Sunday, July 12, 2009

Even without Brooke Shields, the postpartum depression debate rages on

by Gracie Remington

In the latest issue of TIME magazine, Robert McNamara (presumably not the Robert McNamara who recently passed on, but who knows?) discusses the Melanie Blocker-Stokes Postpartum Depression Research and Care Act which, if it passes the Senate, will authorize the funding of research on postpartum depression and community outreach, including expanding services provided to mothers suffering from the disease. Although seemingly beneficial on all fronts, the bill itself has inspired much controversy due to worries over the increased medicalization of motherhood.

The current version of the Act, while not specifically promoting PPD testing, is expected to prompt greater regularity of screenings for the disease. Those opposing the bill’s passage contend that mental health screenings frequently produce false positives and will only prompt over-medication, a coup for drug companies but ineffective for new mothers. Amy Philo, a mother interviewed in the article, discusses the extreme suicidal tendencies she endured after being prescribed Zoloft from her doctor, who determined that Philo suffered from PPD after a brief conversation. Additionally, psychologists have argued that the greatest indicator of PPD lies in a given patient’s mental health history, not giving birth.

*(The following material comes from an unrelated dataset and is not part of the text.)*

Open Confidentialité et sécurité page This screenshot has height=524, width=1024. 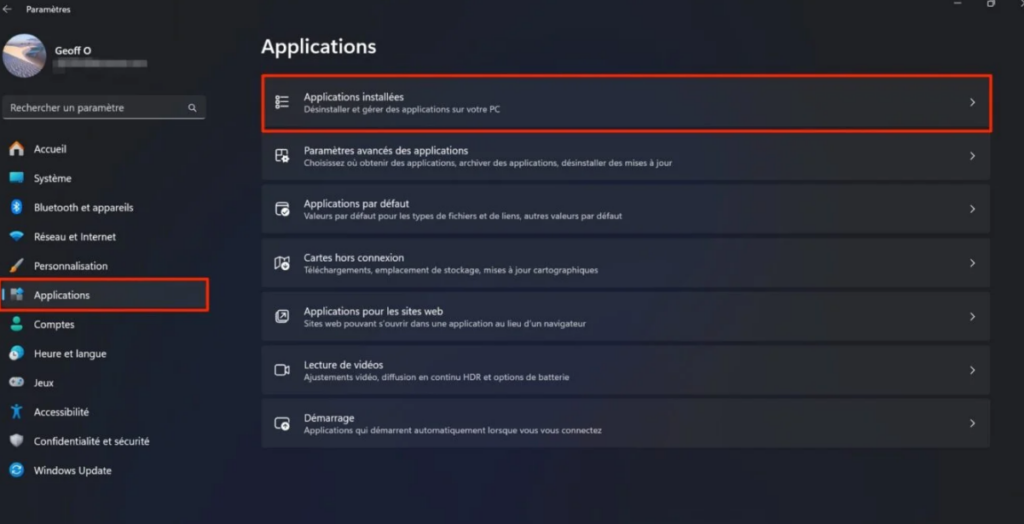[91, 441]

Those who have suffered from depression prior to having children are more likely to suffer from PPD.

This is obviously a very complex issues with valid points on both sides. Funding increases for PPD research, screenings, and treatment are incredibly important, but increased resources needs to be met with increased vigilance to avoid improper treatment. PPD isn’t something that can be properly diagnosed after a one-minute conversation with a patient, nor can someone diagnosed with PPD be left with a bottle of pills and no form of guidance. Ideally, future research in this area will allow psychologists to better pinpoint the causes of PPD and thus better screen and medicate those affected. For now, however, we need to be vigilant in preventing the over-medicalization of women and of motherhood.